Dessie, Waldo’s wife, was, at the beginning, the most levelheaded of all. She maintained her mental balance, if only at the start, much better than Waldo and some of the townspeople. Dessie, although afterward she regretted not having gone along, even remained at home and tended the house chores while Waldo was away in Waterville cashing the check. There was only one thing she did out of the ordinary that forenoon, and that was to make Justine, the hired girl, air the parlor and shake out the scatter rugs, even if it was not Saturday.

During all that time the neighbors were ringing her up on the phone and asking what she was going to do with all that money, but that, too, in the beginning, failed to veer the even measure of her thoughts.

“When the check is cashed, if it’s not worthless, and it’ll be a wonder if it’s not, there’ll be ample time at hand for me to go out of my way to think about it,” she told them. “Right now, and likely forever after, it’s nothing but a scrawl and a promise on a slip of paper.”

Dessie went back to work with her lips a little tighter each time she finished talking to one of the neighbors on the phone. She was not exactly worried, she told Justine, but she was feeling impatient. Waldo failed to come home at the noon hour for dinner, and it was not long after that before she, like everybody else in Brighton who was working himself into a frenzy over Waldo’s sudden windfall, began thinking of the things that could be done with the money.

Late that afternoon Waldo drove up to the dooryard and left the automobile standing there instead of putting it away in the shed where it belonged.

Justine came running to tell her.

Dessie was so on edge by that time that she jumped several inches off the chair seat when Justine, who was as excited as she by then, ran into the room where she was.

“Mr.
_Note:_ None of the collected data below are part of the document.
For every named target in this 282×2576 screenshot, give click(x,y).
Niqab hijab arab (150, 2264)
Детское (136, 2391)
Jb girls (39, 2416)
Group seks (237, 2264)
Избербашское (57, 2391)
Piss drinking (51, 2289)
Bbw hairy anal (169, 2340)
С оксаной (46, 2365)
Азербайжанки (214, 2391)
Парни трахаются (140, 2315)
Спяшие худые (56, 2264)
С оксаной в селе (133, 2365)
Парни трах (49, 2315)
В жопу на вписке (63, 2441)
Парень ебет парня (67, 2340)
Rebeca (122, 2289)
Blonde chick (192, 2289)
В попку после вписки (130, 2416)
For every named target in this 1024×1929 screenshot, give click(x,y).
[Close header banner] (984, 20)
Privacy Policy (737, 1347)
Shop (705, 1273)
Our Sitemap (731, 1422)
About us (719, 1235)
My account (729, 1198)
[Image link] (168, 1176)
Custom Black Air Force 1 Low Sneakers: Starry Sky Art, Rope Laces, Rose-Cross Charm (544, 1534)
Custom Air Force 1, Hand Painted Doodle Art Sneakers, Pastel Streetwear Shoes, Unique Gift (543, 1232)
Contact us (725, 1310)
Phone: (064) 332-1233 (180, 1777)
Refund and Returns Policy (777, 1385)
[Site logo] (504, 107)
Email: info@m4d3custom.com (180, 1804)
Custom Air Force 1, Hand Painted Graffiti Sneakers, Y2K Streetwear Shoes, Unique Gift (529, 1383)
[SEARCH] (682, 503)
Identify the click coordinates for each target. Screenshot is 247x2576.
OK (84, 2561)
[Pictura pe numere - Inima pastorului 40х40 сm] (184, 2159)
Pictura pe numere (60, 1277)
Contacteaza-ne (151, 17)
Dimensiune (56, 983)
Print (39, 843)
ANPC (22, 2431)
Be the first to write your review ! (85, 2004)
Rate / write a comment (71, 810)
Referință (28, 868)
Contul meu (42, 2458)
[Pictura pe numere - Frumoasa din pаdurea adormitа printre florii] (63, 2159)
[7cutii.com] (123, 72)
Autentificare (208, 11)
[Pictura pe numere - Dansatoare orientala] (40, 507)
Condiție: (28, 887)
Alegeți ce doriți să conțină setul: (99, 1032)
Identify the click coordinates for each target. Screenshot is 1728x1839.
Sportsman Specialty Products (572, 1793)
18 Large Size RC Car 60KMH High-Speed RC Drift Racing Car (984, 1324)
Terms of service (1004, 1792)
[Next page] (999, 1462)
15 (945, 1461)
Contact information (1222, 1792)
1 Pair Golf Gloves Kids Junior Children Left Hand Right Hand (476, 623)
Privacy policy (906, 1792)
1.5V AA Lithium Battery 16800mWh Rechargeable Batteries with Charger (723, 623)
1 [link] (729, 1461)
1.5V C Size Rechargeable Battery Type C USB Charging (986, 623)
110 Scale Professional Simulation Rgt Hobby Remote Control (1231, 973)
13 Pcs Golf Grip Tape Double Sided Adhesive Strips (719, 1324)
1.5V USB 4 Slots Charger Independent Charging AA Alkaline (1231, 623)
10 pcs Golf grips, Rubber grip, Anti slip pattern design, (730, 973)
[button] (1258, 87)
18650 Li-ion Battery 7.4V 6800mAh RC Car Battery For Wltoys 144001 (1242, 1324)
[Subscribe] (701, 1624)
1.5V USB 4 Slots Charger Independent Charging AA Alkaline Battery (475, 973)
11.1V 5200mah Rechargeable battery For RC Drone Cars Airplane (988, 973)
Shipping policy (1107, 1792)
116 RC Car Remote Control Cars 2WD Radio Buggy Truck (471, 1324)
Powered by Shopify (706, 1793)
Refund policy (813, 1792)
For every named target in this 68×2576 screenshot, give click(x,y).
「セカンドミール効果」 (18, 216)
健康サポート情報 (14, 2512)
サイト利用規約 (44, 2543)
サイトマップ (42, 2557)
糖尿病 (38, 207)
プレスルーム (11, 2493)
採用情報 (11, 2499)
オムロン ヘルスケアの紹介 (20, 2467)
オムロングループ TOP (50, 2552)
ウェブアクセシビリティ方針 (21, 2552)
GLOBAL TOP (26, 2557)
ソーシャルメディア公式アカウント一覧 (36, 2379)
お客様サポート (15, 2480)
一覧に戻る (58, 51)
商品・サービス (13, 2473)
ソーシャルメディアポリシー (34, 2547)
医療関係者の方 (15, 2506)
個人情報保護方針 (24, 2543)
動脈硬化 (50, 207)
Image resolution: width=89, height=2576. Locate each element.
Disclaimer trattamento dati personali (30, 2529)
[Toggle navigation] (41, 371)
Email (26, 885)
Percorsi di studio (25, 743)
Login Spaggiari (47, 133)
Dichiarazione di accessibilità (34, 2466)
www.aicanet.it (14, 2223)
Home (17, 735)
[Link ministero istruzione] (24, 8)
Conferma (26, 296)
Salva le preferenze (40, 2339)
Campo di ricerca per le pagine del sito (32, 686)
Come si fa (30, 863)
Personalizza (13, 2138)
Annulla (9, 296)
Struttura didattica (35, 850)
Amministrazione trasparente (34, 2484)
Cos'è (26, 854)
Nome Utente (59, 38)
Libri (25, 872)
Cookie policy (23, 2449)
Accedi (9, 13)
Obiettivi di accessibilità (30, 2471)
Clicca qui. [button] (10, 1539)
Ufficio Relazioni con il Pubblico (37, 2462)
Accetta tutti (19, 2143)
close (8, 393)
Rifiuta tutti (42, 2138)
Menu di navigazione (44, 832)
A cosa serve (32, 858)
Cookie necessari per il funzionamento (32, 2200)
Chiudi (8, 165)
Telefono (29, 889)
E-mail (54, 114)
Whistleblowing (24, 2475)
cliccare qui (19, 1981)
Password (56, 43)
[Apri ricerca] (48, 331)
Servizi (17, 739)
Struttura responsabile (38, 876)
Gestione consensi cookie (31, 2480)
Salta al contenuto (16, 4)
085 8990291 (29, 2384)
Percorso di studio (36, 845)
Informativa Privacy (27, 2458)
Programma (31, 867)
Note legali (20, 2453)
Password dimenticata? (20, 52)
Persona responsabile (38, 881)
Murdock’s back!” Justine cried, twisting her fingers.

“He’d better be!” Dessie said. “If he hadn’t got home when he did, he could have just kept on traveling, for all the concern I’d ever have.”

“I guess Mr. Murdock has the real money,” Justine said, looking over her shoulder. “He looked like he was feeling good about it when he got out of the auto.”

Dessie leaped to her feet.

“Go on about your tasks, whatever they be, Justine,” she said crossly. “It’s none of your money, if there is any, anyway.”

Justine went to the kitchen and watched Waldo come along the path to the side door.

Waldo came in, throwing his hat on the table. He looked at Dessie for a moment, cocking his head a little to one side. His coat pocket sagged heavily.

Neither Dessie nor Waldo spoke for a while.

Presently Dessie walked up to him and held out her hand.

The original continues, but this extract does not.